Would you please give every entry again exactly, without the pictures?

=== Begin Enclosure ===

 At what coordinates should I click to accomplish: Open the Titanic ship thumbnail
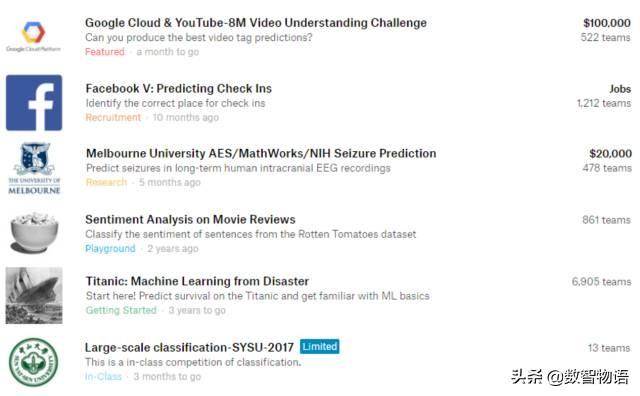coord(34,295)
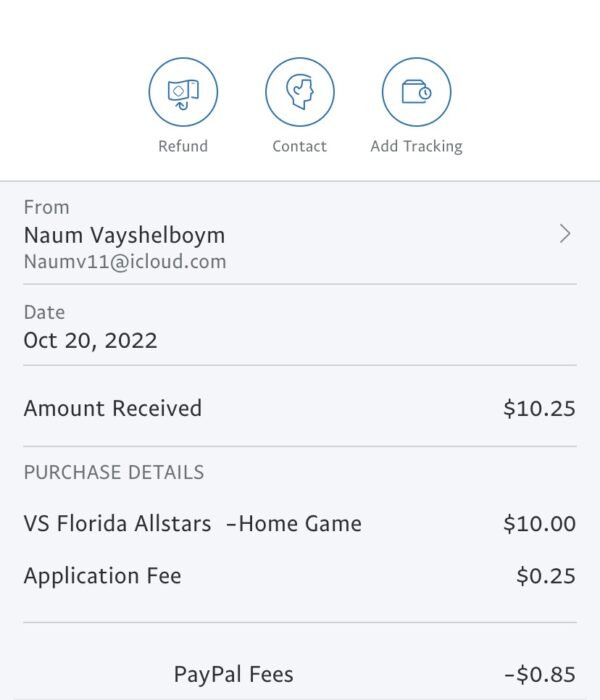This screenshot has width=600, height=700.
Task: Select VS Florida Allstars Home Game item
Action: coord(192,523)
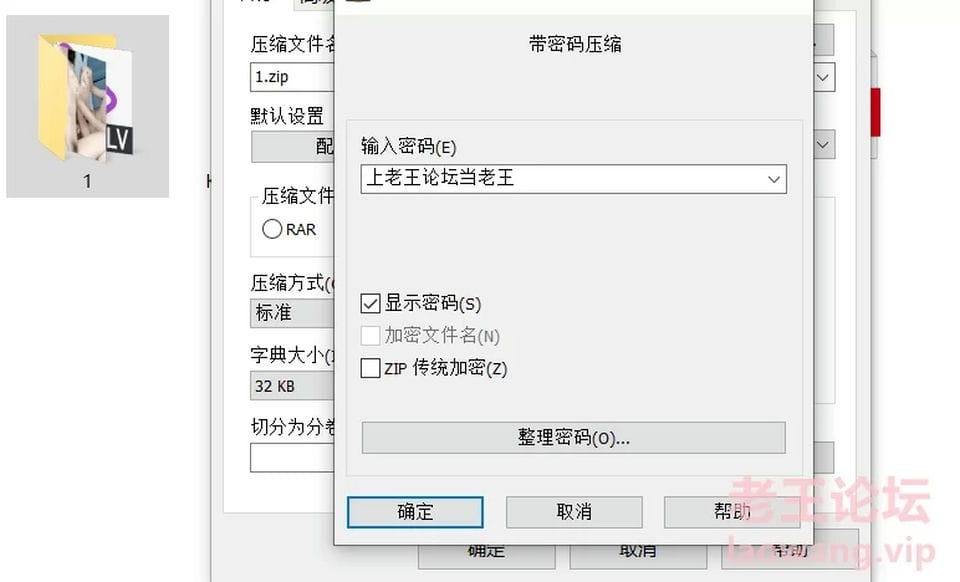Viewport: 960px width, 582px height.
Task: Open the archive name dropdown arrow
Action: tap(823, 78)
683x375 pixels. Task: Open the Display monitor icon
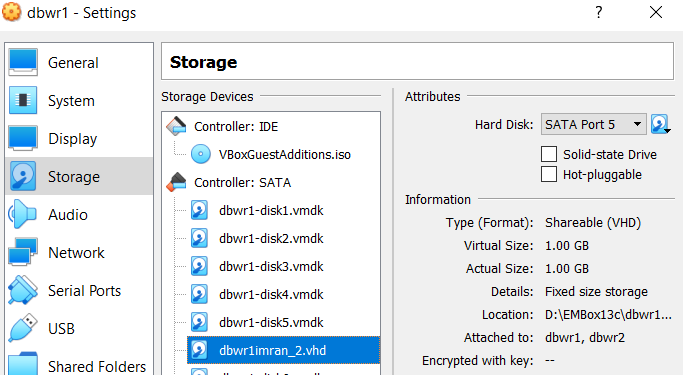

=== End Enclosure ===

# Answer space
 At what coordinates should I click to accomplish: Open the Titanic ship thumbnail
coord(34,295)
This screenshot has width=600, height=700.
Task: Select VS Florida Allstars Home Game item
Action: coord(192,523)
Viewport: 960px width, 582px height.
Task: Open the archive name dropdown arrow
Action: tap(823, 78)
683x375 pixels. Task: Open the Display monitor icon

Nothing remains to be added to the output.